Stated task |
Carry the macroeconomic outlook passage below further, picking up after its last sentence.

Macroeconomic and Sector Outlook
In October 2018, the International Monetary Fund (IMF) largely confirmed its economic forecast from the beginning of the year and anticipates a moderately positive economic trend for 2018 on the whole, albeit weaker than previously assumed. In the medium term, the outlook will continue to be dominated by increasing risks associated with a tightening of the underlying global financial conditions and the ongoing trade war. Global geopolitical tensions, further sanctions against Iran and Russia, currency risks, and the rising oil price all cast a shadow on the outlook. In Europe, there are uncertainties surrounding the implications of Brexit and the disagreement between the Italian government and the EU in respect of Italy’s budget. Compared with their economic outlook in July, the experts downgraded their estimates slightly by 0.2 percentage points and now expect global GDP to grow by 3.7 %. Momentum in global trade is being hampered by the punitive tariffs imposed as part of the United States’ protectionist trade policy, as well as the direct retaliation of their trade partners. The IMF has therefore further reduced its 2018 trade forecast by 0.6 percentage points and now anticipates that the volume of world trade will grow by 4.2 %.

Stored records |
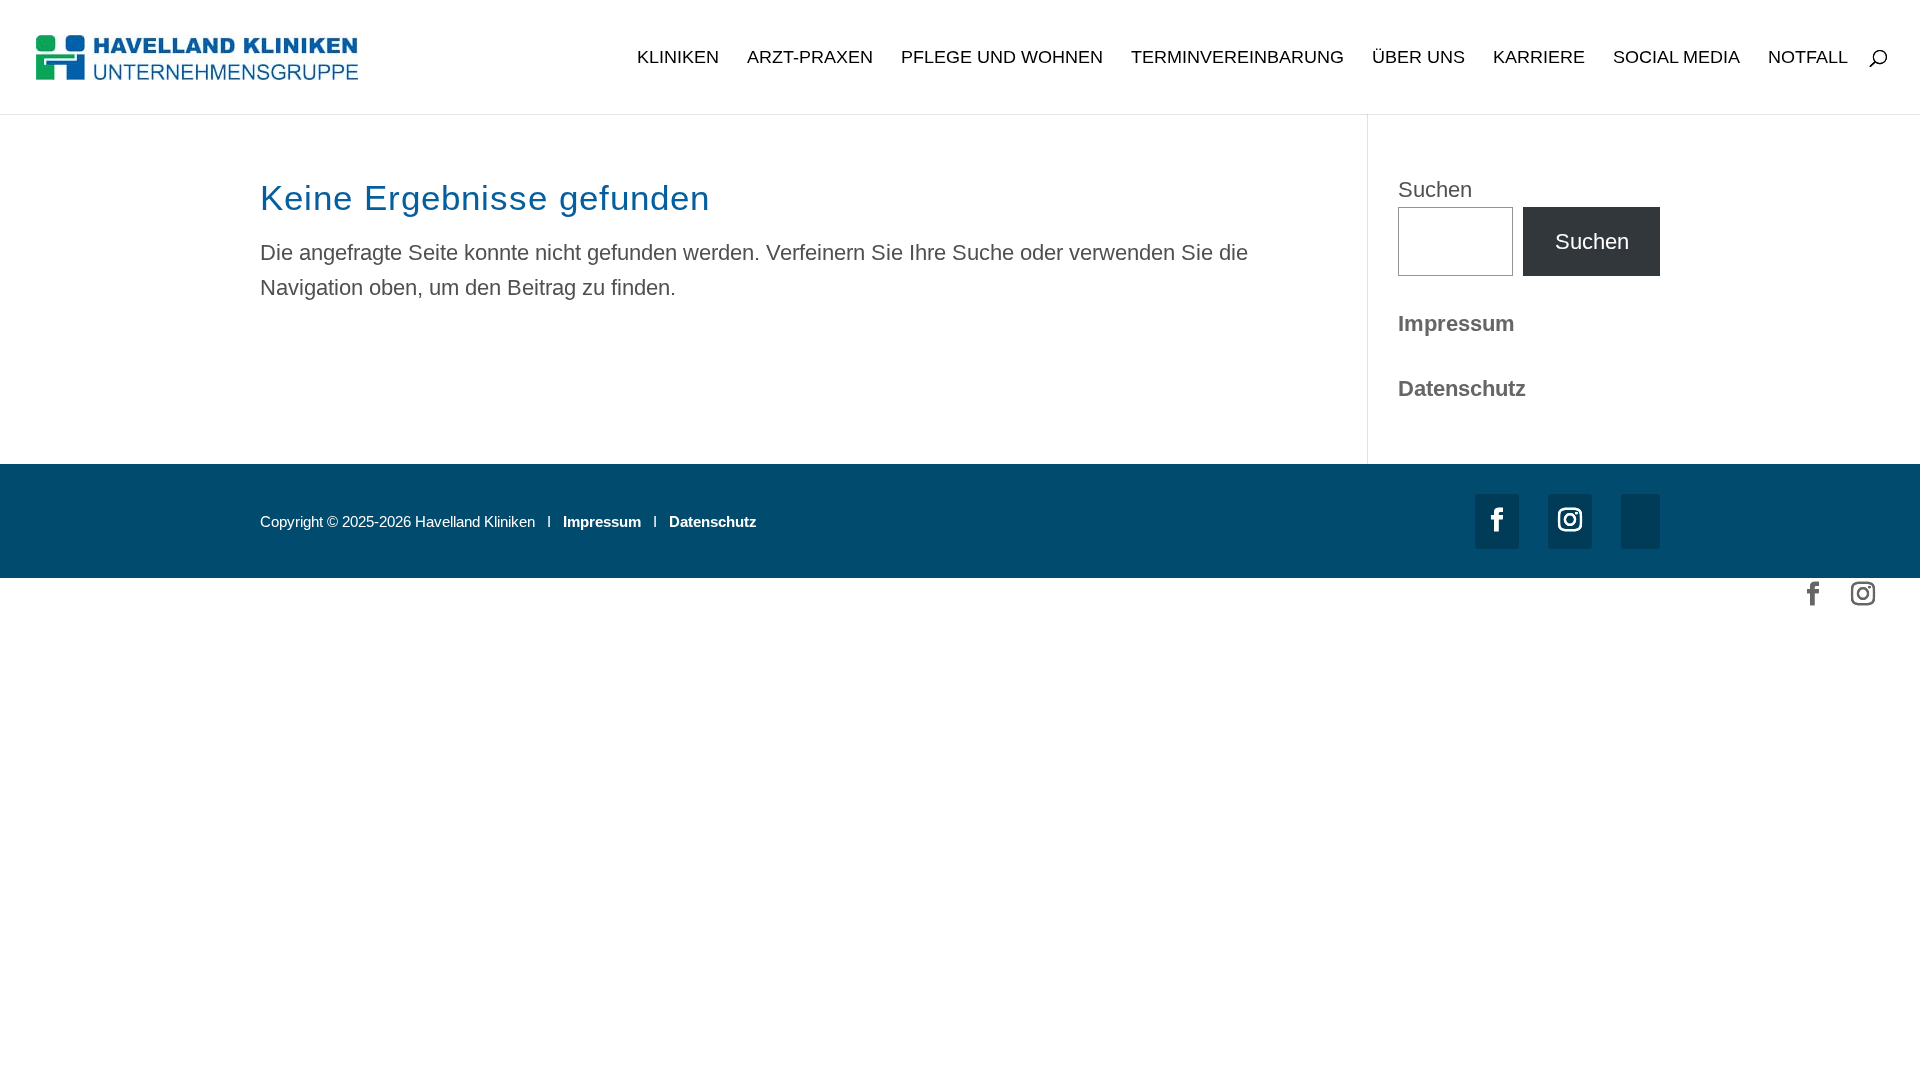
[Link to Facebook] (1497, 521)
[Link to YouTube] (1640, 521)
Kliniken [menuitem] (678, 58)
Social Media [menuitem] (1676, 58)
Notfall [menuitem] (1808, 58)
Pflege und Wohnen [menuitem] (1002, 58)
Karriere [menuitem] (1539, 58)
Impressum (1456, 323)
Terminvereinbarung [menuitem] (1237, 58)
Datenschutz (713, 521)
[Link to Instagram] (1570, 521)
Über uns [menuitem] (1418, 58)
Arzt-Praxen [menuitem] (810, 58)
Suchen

Result |
In light of these downgraded expectations for the global economy and the escalating trade war, the market research institute Drewry expects growth in global container traffic to slow down over the next six months. Growth of 5.3 % is expected for global container throughput in 2018. This growth forecast is thus 1.2 percentage points below the estimates published in July. The more downbeat outlook is based on a variety of factors, including the most recent developments in the trade conflict, new sanctions against Iran and Russia, currency devaluations in certain emerging markets, uncertainty surrounding the economic trend in Europe and rising oil prices. For China, the most important trade route for the Port of Hamburg, the growth forecast has been downgraded by 1.2 percentage points. Growth in container throughput is now expected to reach 4.1 %, which – although robust – is down considerably year-on-year. By contrast, the forecast for Europe has only been downgraded slightly by 0.4 percentage points, with strong growth of 6.2 % still expected. This will be driven primarily by the Scandinavia/Baltics trade routes (+14.6 %) and the eastern Mediterranean/Black Sea trade routes (+7.5 %). With expected volume growth of 4.4 %, the growth momentum at the ports of north-western Europe is not quite as strong as elsewhere in Europe.
Expected Group Performance
There were no events of material importance in the period under review. The disclosures made in the 2017 Annual Report regarding the expected course of business in 2018 continue to apply.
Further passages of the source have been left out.